Task statement:
Please reproduce the entries that follow without a single difference.
--*--
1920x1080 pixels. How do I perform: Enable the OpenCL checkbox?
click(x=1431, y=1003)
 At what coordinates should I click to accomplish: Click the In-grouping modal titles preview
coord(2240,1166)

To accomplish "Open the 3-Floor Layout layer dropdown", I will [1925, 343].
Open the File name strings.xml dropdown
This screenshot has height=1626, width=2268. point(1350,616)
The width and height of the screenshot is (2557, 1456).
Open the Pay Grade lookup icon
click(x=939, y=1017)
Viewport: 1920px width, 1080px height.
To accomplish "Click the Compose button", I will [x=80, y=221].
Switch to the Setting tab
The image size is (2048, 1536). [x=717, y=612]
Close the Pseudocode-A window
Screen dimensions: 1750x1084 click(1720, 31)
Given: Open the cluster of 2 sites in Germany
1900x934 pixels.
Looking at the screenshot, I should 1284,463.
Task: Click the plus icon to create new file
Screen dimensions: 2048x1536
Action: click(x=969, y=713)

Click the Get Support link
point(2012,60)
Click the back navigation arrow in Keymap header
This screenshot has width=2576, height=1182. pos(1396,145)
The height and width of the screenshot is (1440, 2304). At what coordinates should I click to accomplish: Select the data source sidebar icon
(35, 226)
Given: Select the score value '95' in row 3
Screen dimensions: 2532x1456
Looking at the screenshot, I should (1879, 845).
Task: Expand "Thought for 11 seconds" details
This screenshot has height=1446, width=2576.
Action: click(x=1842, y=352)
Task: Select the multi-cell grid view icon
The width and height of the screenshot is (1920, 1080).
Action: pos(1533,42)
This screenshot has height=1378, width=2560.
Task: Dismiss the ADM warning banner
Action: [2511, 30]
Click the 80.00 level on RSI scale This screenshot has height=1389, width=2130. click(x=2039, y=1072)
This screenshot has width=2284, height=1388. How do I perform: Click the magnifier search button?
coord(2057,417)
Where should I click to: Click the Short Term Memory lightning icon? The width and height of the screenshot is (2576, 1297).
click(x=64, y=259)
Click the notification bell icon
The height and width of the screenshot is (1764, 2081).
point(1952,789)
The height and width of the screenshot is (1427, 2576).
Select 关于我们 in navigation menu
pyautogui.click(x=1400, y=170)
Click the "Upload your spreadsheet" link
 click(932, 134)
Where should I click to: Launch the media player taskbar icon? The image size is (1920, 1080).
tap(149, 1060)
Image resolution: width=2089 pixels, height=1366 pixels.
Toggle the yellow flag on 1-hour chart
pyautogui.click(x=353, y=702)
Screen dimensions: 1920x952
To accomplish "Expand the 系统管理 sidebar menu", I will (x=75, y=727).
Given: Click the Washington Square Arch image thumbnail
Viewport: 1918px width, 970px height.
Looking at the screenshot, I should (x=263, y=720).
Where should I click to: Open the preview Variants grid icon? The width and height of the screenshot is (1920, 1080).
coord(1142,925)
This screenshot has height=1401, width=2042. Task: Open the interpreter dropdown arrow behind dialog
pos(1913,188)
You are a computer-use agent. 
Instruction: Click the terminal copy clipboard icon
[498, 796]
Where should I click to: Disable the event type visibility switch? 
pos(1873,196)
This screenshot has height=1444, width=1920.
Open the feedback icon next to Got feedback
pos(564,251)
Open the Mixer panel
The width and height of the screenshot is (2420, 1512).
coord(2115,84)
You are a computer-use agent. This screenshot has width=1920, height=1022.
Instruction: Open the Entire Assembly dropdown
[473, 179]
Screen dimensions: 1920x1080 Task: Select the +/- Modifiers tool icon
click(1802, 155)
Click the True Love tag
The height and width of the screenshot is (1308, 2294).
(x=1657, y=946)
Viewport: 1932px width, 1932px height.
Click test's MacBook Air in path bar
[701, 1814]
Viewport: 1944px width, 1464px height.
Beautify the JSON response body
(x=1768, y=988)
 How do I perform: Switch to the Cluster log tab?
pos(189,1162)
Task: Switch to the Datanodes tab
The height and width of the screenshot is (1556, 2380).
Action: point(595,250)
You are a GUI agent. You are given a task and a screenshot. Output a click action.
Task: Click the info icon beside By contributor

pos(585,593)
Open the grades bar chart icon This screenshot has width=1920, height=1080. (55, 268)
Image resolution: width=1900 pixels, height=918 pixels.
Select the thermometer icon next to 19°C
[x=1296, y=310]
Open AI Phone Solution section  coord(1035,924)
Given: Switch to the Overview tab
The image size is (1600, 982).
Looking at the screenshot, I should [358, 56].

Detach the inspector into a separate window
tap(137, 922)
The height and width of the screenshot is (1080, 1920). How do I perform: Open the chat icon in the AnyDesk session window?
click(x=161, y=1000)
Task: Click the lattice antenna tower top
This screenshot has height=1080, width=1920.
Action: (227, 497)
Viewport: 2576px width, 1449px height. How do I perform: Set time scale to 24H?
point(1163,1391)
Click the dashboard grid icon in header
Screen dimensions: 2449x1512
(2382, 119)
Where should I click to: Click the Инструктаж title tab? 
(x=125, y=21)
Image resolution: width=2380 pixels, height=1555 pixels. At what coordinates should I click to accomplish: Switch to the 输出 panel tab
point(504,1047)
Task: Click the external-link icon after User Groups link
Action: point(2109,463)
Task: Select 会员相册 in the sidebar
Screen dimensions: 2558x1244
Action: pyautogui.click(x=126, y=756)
--*--
Your response:
1920x1080 pixels. How do I perform: Enable the OpenCL checkbox?
click(x=1431, y=1003)
 At what coordinates should I click to accomplish: Click the In-grouping modal titles preview
coord(2240,1166)

To accomplish "Open the 3-Floor Layout layer dropdown", I will [1925, 343].
Open the File name strings.xml dropdown
This screenshot has height=1626, width=2268. point(1350,616)
The width and height of the screenshot is (2557, 1456).
Open the Pay Grade lookup icon
click(x=939, y=1017)
Viewport: 1920px width, 1080px height.
To accomplish "Click the Compose button", I will [x=80, y=221].
Switch to the Setting tab
The image size is (2048, 1536). [x=717, y=612]
Close the Pseudocode-A window
Screen dimensions: 1750x1084 click(1720, 31)
Given: Open the cluster of 2 sites in Germany
1900x934 pixels.
Looking at the screenshot, I should 1284,463.
Task: Click the plus icon to create new file
Screen dimensions: 2048x1536
Action: click(x=969, y=713)

Click the Get Support link
point(2012,60)
Click the back navigation arrow in Keymap header
This screenshot has width=2576, height=1182. pos(1396,145)
The height and width of the screenshot is (1440, 2304). At what coordinates should I click to accomplish: Select the data source sidebar icon
(35, 226)
Given: Select the score value '95' in row 3
Screen dimensions: 2532x1456
Looking at the screenshot, I should (1879, 845).
Task: Expand "Thought for 11 seconds" details
This screenshot has height=1446, width=2576.
Action: click(x=1842, y=352)
Task: Select the multi-cell grid view icon
The width and height of the screenshot is (1920, 1080).
Action: pos(1533,42)
This screenshot has height=1378, width=2560.
Task: Dismiss the ADM warning banner
Action: [2511, 30]
Click the 80.00 level on RSI scale This screenshot has height=1389, width=2130. click(x=2039, y=1072)
This screenshot has width=2284, height=1388. How do I perform: Click the magnifier search button?
coord(2057,417)
Where should I click to: Click the Short Term Memory lightning icon? The width and height of the screenshot is (2576, 1297).
click(x=64, y=259)
Click the notification bell icon
The height and width of the screenshot is (1764, 2081).
point(1952,789)
The height and width of the screenshot is (1427, 2576).
Select 关于我们 in navigation menu
pyautogui.click(x=1400, y=170)
Click the "Upload your spreadsheet" link
 click(932, 134)
Where should I click to: Launch the media player taskbar icon? The image size is (1920, 1080).
tap(149, 1060)
Image resolution: width=2089 pixels, height=1366 pixels.
Toggle the yellow flag on 1-hour chart
pyautogui.click(x=353, y=702)
Screen dimensions: 1920x952
To accomplish "Expand the 系统管理 sidebar menu", I will (x=75, y=727).
Given: Click the Washington Square Arch image thumbnail
Viewport: 1918px width, 970px height.
Looking at the screenshot, I should (x=263, y=720).
Where should I click to: Open the preview Variants grid icon? The width and height of the screenshot is (1920, 1080).
coord(1142,925)
This screenshot has height=1401, width=2042. Task: Open the interpreter dropdown arrow behind dialog
pos(1913,188)
You are a computer-use agent. 
Instruction: Click the terminal copy clipboard icon
[498, 796]
Where should I click to: Disable the event type visibility switch? 
pos(1873,196)
This screenshot has height=1444, width=1920.
Open the feedback icon next to Got feedback
pos(564,251)
Open the Mixer panel
The width and height of the screenshot is (2420, 1512).
coord(2115,84)
You are a computer-use agent. This screenshot has width=1920, height=1022.
Instruction: Open the Entire Assembly dropdown
[473, 179]
Screen dimensions: 1920x1080 Task: Select the +/- Modifiers tool icon
click(1802, 155)
Click the True Love tag
The height and width of the screenshot is (1308, 2294).
(x=1657, y=946)
Viewport: 1932px width, 1932px height.
Click test's MacBook Air in path bar
[701, 1814]
Viewport: 1944px width, 1464px height.
Beautify the JSON response body
(x=1768, y=988)
 How do I perform: Switch to the Cluster log tab?
pos(189,1162)
Task: Switch to the Datanodes tab
The height and width of the screenshot is (1556, 2380).
Action: point(595,250)
You are a GUI agent. You are given a task and a screenshot. Output a click action.
Task: Click the info icon beside By contributor

pos(585,593)
Open the grades bar chart icon This screenshot has width=1920, height=1080. (55, 268)
Image resolution: width=1900 pixels, height=918 pixels.
Select the thermometer icon next to 19°C
[x=1296, y=310]
Open AI Phone Solution section  coord(1035,924)
Given: Switch to the Overview tab
The image size is (1600, 982).
Looking at the screenshot, I should [358, 56].

Detach the inspector into a separate window
tap(137, 922)
The height and width of the screenshot is (1080, 1920). How do I perform: Open the chat icon in the AnyDesk session window?
click(x=161, y=1000)
Task: Click the lattice antenna tower top
This screenshot has height=1080, width=1920.
Action: (227, 497)
Viewport: 2576px width, 1449px height. How do I perform: Set time scale to 24H?
point(1163,1391)
Click the dashboard grid icon in header
Screen dimensions: 2449x1512
(2382, 119)
Where should I click to: Click the Инструктаж title tab? 
(x=125, y=21)
Image resolution: width=2380 pixels, height=1555 pixels. At what coordinates should I click to accomplish: Switch to the 输出 panel tab
point(504,1047)
Task: Click the external-link icon after User Groups link
Action: point(2109,463)
Task: Select 会员相册 in the sidebar
Screen dimensions: 2558x1244
Action: pyautogui.click(x=126, y=756)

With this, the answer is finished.